Recent publication about air pollution study in Korea focused on short-term effects of air pollution [46,47]. Recently some studies report adverse pregnancy outcomes associated with air pollution from birth cohort study [48,49]. There is no report like this study in Korea. We assessed public health benefit by calculating mortality and morbidity cases attributed to air pollution in the Seoul metropolitan area.

Our study showed that air pollution had the significant impact on the health of Korean people. In particular, elderly people and children are the vulnerable population to air pollution. In the valuation of air pollution related death and hospitalization, assumptions about age structure of those affected may be influential [47]. The affected population will increase because of the rapidly ageing population structure. Korea is a rapidly aging society, and the number of elderly people older than 65 years is rapidly increasing. Actually the number of elderly people older than 65 years in 2024 will be 12,635,000 persons and their portion will be 24.4% among all population. Traffic is important contributor to urban air pollution in Korea and Asian countries. But traffic creates costs that are not covered by the polluters. The real related external costs from the Organization for Economic Cooperation and Development (OECD) are quantified [50-53]. The traffic share of the total PM10 exposure depended on the mean concentration, ranging from 28% at an annual mean PM10 of 10–15 μg/m3, and increasing up to 58% in some areas. In Korea, the traffic share of the total PM2.5 exposure will be higher due to rapid urbanization. Traffic air pollution will be great burden to urban air pollution because if increasing car numbers in the near future.

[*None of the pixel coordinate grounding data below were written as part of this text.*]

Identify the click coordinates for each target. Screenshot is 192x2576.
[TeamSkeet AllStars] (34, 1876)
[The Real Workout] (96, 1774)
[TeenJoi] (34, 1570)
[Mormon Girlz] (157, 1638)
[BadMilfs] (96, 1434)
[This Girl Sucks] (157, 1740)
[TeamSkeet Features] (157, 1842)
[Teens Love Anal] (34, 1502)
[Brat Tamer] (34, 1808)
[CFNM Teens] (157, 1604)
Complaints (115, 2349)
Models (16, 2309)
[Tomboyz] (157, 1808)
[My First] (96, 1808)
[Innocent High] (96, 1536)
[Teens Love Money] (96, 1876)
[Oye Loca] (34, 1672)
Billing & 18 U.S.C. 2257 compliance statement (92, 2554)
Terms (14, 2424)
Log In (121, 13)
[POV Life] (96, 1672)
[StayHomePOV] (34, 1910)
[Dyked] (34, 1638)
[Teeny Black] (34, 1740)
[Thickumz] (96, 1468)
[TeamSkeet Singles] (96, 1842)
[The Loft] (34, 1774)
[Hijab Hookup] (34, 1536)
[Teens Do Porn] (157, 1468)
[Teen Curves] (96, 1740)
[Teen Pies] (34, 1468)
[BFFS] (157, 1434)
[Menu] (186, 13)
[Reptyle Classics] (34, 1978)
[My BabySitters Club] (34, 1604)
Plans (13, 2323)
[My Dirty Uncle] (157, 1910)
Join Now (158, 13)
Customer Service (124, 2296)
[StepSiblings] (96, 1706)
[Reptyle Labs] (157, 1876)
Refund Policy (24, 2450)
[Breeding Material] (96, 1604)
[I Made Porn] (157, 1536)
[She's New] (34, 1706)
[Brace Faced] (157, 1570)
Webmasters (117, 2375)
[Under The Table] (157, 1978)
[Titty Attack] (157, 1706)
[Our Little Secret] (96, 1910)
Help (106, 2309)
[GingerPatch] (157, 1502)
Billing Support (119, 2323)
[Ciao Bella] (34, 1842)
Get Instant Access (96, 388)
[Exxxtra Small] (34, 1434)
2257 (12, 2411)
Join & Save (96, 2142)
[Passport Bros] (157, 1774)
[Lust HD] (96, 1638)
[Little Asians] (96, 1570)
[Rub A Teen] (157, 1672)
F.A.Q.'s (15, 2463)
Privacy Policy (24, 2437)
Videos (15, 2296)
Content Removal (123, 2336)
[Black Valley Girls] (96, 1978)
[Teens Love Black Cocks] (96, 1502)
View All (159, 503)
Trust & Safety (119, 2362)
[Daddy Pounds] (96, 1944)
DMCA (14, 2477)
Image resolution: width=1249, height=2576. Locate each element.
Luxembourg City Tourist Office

Death attributed to air pollution will increase, if proper countermeasures are not taken. If PM2,5 can be maintained at less than 20 ug/m3 in 2024 in the Seoul metropolitan area, death attributable to air pollution will decrease from 25,781 to 10,866. Korean people have a high disease burden of cancer and chronic respiratory diseases, such as asthma and COPD, attributed to air pollution. Clean air strategies, such as the 2nd air management plan in the Seoul metropolitan area, will decrease the burden of disease in Korean people.

Even after accounting for the overall uncertainty of this estimation, our study emphasizes the need to consider air pollution as a pivotal cause of impaired health. In a century moving toward a sustainable society, closer collaboration of public health and environmental policies will enable us to have preventive capacity. Further development of standardized impact assessment methods is needed in order to more stringently assess the benefits from clean air strategies.